系列C20差向异构ocotillol型皂苷的合成、心肌缺血/再灌注损伤保护作用构效关系、ADME与作用机制研究

It has been shown that ginsenosides have widely beneficial myocardial protective effects. Our previous study results show that protective effects of series (20S, 24R)-ocotillol-type sapanions on myocardial ischemia injury are more significant than those of their associated C24 epimers. Their absorption and metabolism also have stereoselective differences. Based on our previous experiment results, twelve pairs of C20 epimeric ocotillol-type sapanions have been designed and to be synthesized in this study. Their structures are characterized by NMR, HRMS and X-ray single-crystal diffraction. The hypoxia/reoxygenation model based on in vitro cardiac muscle mitochondria and cardiomyocyte and the myocardial ischemia/reperfusion injury model based on vivi animal have been established. Their structure-activity relationships(SAR) of in vivo-in vitro myocardial ischemia/reperfusion injury protective effects will be studied. The relevance of their myocardial ischemia/reperfusion injury protection mechanism with oxidative stress state improvement and mitochondrion steady state protection will be elucidated. In order to further elucidate the correlathion between activities and ADME of C20 epimeric ocotillol-type sapanions, the stereoselective differences of ADME and occurrence mechanism of those C20 epimers which have significant different activites will be studied. Novel strategies and scientific evidences can be provided to elucidate the classic efficiency of Panax Ginseng and enhance R&D of novel myocardial anti-ischemia drug with independent intellectual property.

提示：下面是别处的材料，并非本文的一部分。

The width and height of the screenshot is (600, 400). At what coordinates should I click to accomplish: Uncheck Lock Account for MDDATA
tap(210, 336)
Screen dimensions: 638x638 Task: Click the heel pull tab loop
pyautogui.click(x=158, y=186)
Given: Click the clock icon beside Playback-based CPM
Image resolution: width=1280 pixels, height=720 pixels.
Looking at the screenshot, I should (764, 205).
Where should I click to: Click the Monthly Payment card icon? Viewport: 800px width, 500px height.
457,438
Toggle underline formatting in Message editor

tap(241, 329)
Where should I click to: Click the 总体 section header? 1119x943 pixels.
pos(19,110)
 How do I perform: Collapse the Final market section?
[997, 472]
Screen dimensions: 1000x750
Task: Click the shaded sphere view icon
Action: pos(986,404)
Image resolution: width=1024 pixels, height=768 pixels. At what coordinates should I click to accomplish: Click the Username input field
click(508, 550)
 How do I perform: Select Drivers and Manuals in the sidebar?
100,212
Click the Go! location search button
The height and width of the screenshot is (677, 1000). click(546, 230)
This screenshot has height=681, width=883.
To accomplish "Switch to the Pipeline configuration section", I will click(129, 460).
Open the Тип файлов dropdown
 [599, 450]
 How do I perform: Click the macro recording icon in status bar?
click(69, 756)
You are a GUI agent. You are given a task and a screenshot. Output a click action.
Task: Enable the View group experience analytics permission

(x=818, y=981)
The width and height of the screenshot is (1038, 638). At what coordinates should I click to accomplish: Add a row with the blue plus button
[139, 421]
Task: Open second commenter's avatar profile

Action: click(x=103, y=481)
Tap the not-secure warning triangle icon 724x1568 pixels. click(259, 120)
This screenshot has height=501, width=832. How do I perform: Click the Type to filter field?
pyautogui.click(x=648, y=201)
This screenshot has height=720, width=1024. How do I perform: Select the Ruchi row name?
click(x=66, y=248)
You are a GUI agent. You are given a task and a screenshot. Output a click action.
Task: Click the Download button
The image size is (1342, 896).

现有研究表明，人参皂苷具有广泛的心肌保护作用，我们前期研究发现，系列(20S,24R)-ocotillol型皂苷对心肌缺血损伤的保护作用明显优于其C24差向异构体，吸收与代谢亦存在显著立体差异。本项目基于前期研究基础，设计合成12对C20差向异构ocotillol型皂苷，采用NMR、HRMS和X-ray单晶衍射表征其结构；建立基于体外心肌线粒体和心肌细胞缺氧/复氧模型以及基于离体器官和整体动物的心肌缺血/再灌注损伤模型，研究其对体内外心肌缺血/再灌注损伤保护作用的构效关系，明确其对心肌缺血/再灌注损伤的保护作用机制与改善氧化胁迫状态、保护线粒体稳态的相关性。针对活性存在显著差异的C20差向异构体，研究其ADME的立体差异及其发生机制，进一步阐明C20差向异构ocotillol型皂苷活性差异与ADME的关联性。为阐释人参的经典功效和开发具有独立知识产权的抗心肌缺血新药提供新策略和科学依据。

用碱降解人参或西洋参茎叶总皂苷得到足量C20(S)-PPD、Rh2、Rg3、PPT、Rh1和Rg2，用酸降解上述总皂苷得到足量20(R)-PPD、Rh2、Rg3、PPT、Rh1和Rg2。合成出12对C20差向异构ocotillol型皂苷，采用1H NMR、13C NMR、HRMS、IT-TOFMS、ESI-MS、DEPT、HMBC、HSQC或HMQC确证结构。20(R)-PPD和源于20(S)-PPD、20(R)-PPD、20(S)-PPT、20(R)-PPT的4对C20差向异构ocotillol皂苷得到合适单晶，采用X-ray单晶衍射分析确证C20差向异构ocotillol型皂苷C20和C24构型。.通过细胞和离体心脏水平模拟缺血/再灌注损伤模型，评价了36个人参皂苷衍生物抗心肌缺血/再灌注损伤活性，实验结果如下：（1）二醇组皂苷较三醇组人参皂苷具有更优活性；（2）Ocotillol型皂苷较原人参二醇型皂苷活性更优；（3）Ocotillol型人参皂苷元C20构型不影响活性，C24为S构型为活性关键；（4）糖基侧链对人参皂苷抗心肌缺/再灌注损伤活性不利；（5）促进线粒体融合分裂过程，减少线粒体合成活性氧，维护线粒体功能稳态与人参皂苷心脏保护作用相关；（6）活化AMPK和AKT信号，抑制JNK信号与其抗心肌细胞凋亡相关；（7）人参皂苷或可通过干预炎症反应，抑制炎症信号通路以保护心肌缺血/再灌注损伤。.针对血清白蛋白（SA），以20(S)-Rh2和20(R)-Rh2模型分子，应用光谱分析和分子对接技术，探讨相互作用的立体选择性特征及其机制。结果表明，两个化合物在模拟生理条件下主要经氢键和疏水作用与SA自发形成1∶1稳定复合物，C20差向异构体在结合模式上存在明显差异，突出表现为结合区域、参与氢键和疏水作用基团、氨基酸残基数目及类别不同，可能是该类化合物与SA立体选择性相互作用的机制。在此基础上，进一步以血小板重要功能蛋白P2Y12受体为目标，通过构-效关系研究了ocotillol型皂苷生物学效应的立体选择性。结果发现，受试化合物均有明显的相互作用，但与靶蛋白相互作用模式和程度受立体构型影响，在作用力类型和形成氢键位点上呈现明显结构差异性，对血小板功能影响的立体选择性特征可能通过与关键氨基酸残基Thr213、Asn235、Val236及Ala243的氢键相互作用实现。